The statement didn’t make sense to me first. Wasn’t reconciling your differences a key part of forgiving someone? Aren’t they basically synonyms? Is everything I know a lie?!
I’d been reading a book on forgiveness, The Freedom Factor by Bruce Wilkinson, with a group of people when one person made that statement. She’d been through years of counseling to try to heal an old wound, and over time, she’d learned that truth again and again.
Here’s the difference: Forgiveness is the act of releasing the pain that person caused you. It’s something you do for yourself, so you’re no longer tormented by the person’s wrongdoing, and in the process, you relinquish the need for repayment — be it vengeance or that feeling that the other person owes you an apology. You probably deserve one, but you can’t control that person; you may never get the repentance you crave, and so, in the process of forgiving, you’re saying, “hey, what you did was messed up, but I’m not going to let it define or control me.”

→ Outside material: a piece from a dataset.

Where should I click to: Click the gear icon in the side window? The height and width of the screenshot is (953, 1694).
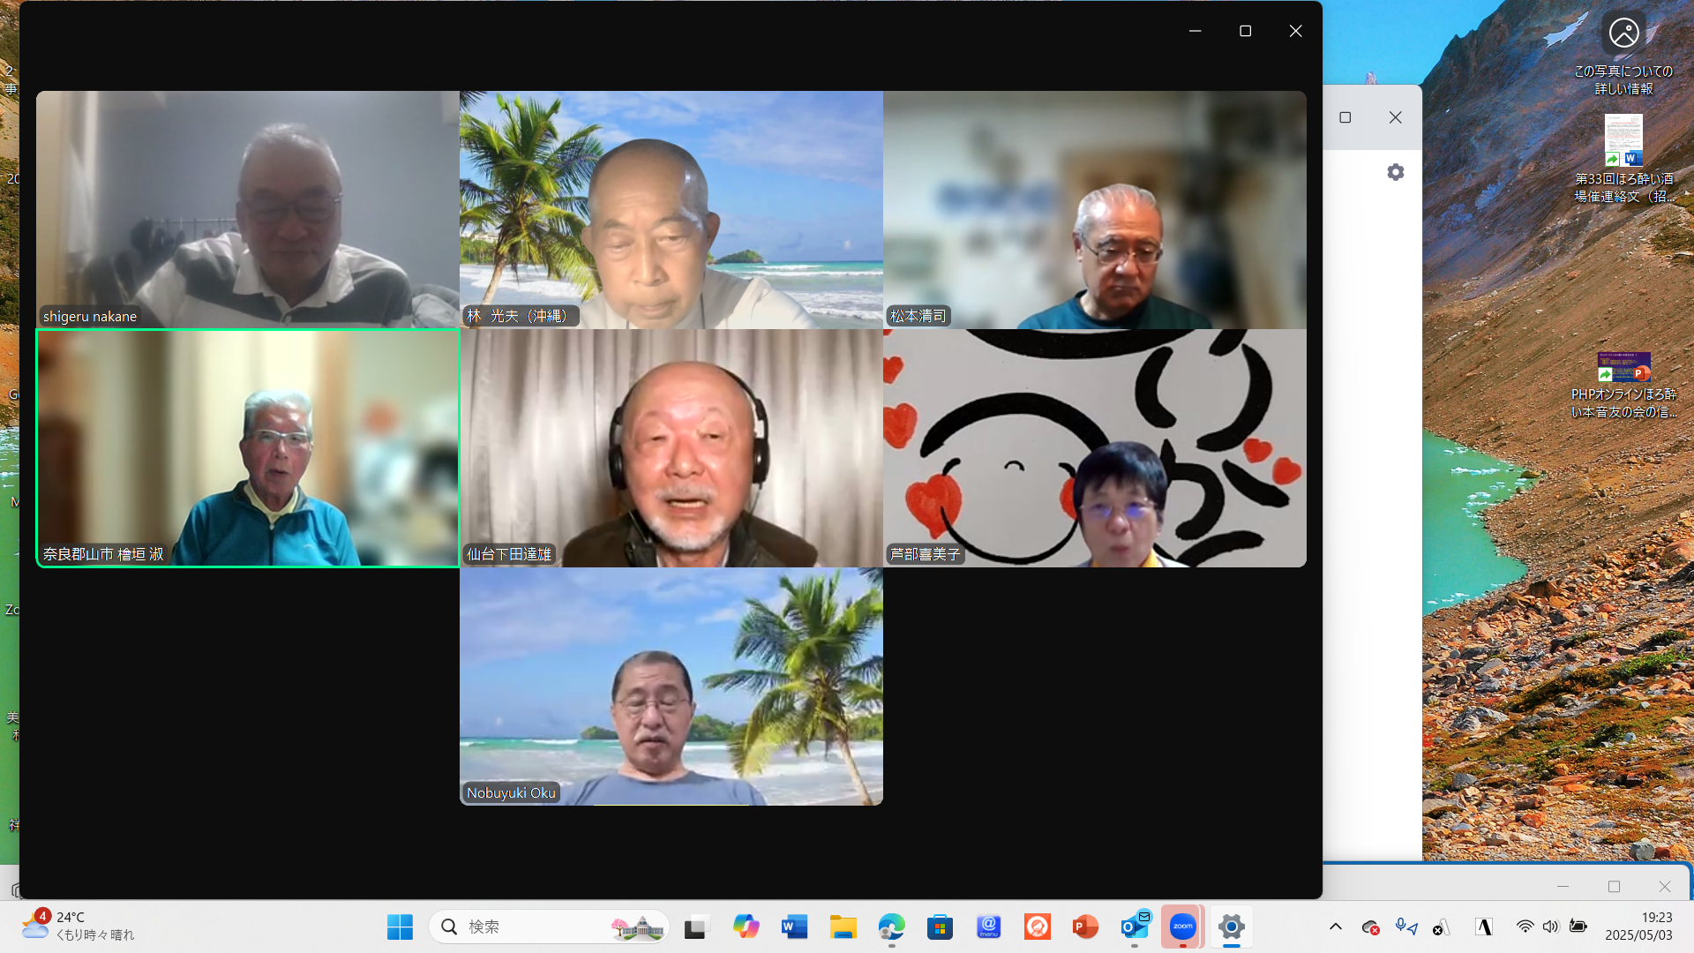pyautogui.click(x=1395, y=172)
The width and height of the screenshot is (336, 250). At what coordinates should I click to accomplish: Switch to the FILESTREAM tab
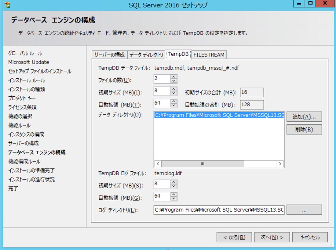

Reconciliation is the act of trying to make amends, repairing your relationship to what it once was — or something close to it. The big difference here is that while forgiveness is mandatory to move forward with your life, without clinging to bitterness, reconciliation is optional. And it’s not always your best bet. Reconciling, in some cases, means opening the door for someone to hurt you again and again.
You know that whole adage “forgive and forget?” It makes sense in the context of forgiving someone, and in doing so, ceasing to hold what they did against them. But that doesn’t mean you should necessarily be as close to that person as you were before. Sometimes, the best thing you can do is take a step back; forgive, and keep your distance from that person going forward.
It’s worth trying to live in peace with everyone you meet, but that doesn’t mean you should put yourself in harm’s way.